AIM: Copy every row below word for word, changing nothing.

--- Start ---

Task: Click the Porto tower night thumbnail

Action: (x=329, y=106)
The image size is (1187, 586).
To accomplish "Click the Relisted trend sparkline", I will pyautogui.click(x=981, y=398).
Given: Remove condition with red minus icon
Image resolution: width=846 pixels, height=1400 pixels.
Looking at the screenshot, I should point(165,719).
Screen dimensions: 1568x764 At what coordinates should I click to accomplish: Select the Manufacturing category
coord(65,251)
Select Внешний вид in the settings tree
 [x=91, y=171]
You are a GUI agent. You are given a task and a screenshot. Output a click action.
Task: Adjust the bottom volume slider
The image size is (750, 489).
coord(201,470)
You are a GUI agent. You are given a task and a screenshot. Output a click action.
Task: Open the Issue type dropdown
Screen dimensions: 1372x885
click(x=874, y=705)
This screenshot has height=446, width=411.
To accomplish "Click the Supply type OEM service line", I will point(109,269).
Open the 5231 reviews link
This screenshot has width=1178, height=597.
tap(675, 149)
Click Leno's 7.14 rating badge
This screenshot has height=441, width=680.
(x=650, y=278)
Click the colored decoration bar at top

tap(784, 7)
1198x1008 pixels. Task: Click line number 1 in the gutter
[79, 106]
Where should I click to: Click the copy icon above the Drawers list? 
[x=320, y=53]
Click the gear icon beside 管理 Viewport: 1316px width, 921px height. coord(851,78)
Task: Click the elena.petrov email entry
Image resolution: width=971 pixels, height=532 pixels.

--- End ---

SOLUTION FOR THIS PROBLEM:
Task: Click the Porto tower night thumbnail

Action: (x=329, y=106)
The image size is (1187, 586).
To accomplish "Click the Relisted trend sparkline", I will pyautogui.click(x=981, y=398).
Given: Remove condition with red minus icon
Image resolution: width=846 pixels, height=1400 pixels.
Looking at the screenshot, I should point(165,719).
Screen dimensions: 1568x764 At what coordinates should I click to accomplish: Select the Manufacturing category
coord(65,251)
Select Внешний вид in the settings tree
 [x=91, y=171]
You are a GUI agent. You are given a task and a screenshot. Output a click action.
Task: Adjust the bottom volume slider
The image size is (750, 489).
coord(201,470)
You are a GUI agent. You are given a task and a screenshot. Output a click action.
Task: Open the Issue type dropdown
Screen dimensions: 1372x885
click(x=874, y=705)
This screenshot has height=446, width=411.
To accomplish "Click the Supply type OEM service line", I will point(109,269).
Open the 5231 reviews link
This screenshot has width=1178, height=597.
tap(675, 149)
Click Leno's 7.14 rating badge
This screenshot has height=441, width=680.
(x=650, y=278)
Click the colored decoration bar at top

tap(784, 7)
1198x1008 pixels. Task: Click line number 1 in the gutter
[79, 106]
Where should I click to: Click the copy icon above the Drawers list? 
[x=320, y=53]
Click the gear icon beside 管理 Viewport: 1316px width, 921px height. coord(851,78)
Task: Click the elena.petrov email entry
Image resolution: width=971 pixels, height=532 pixels.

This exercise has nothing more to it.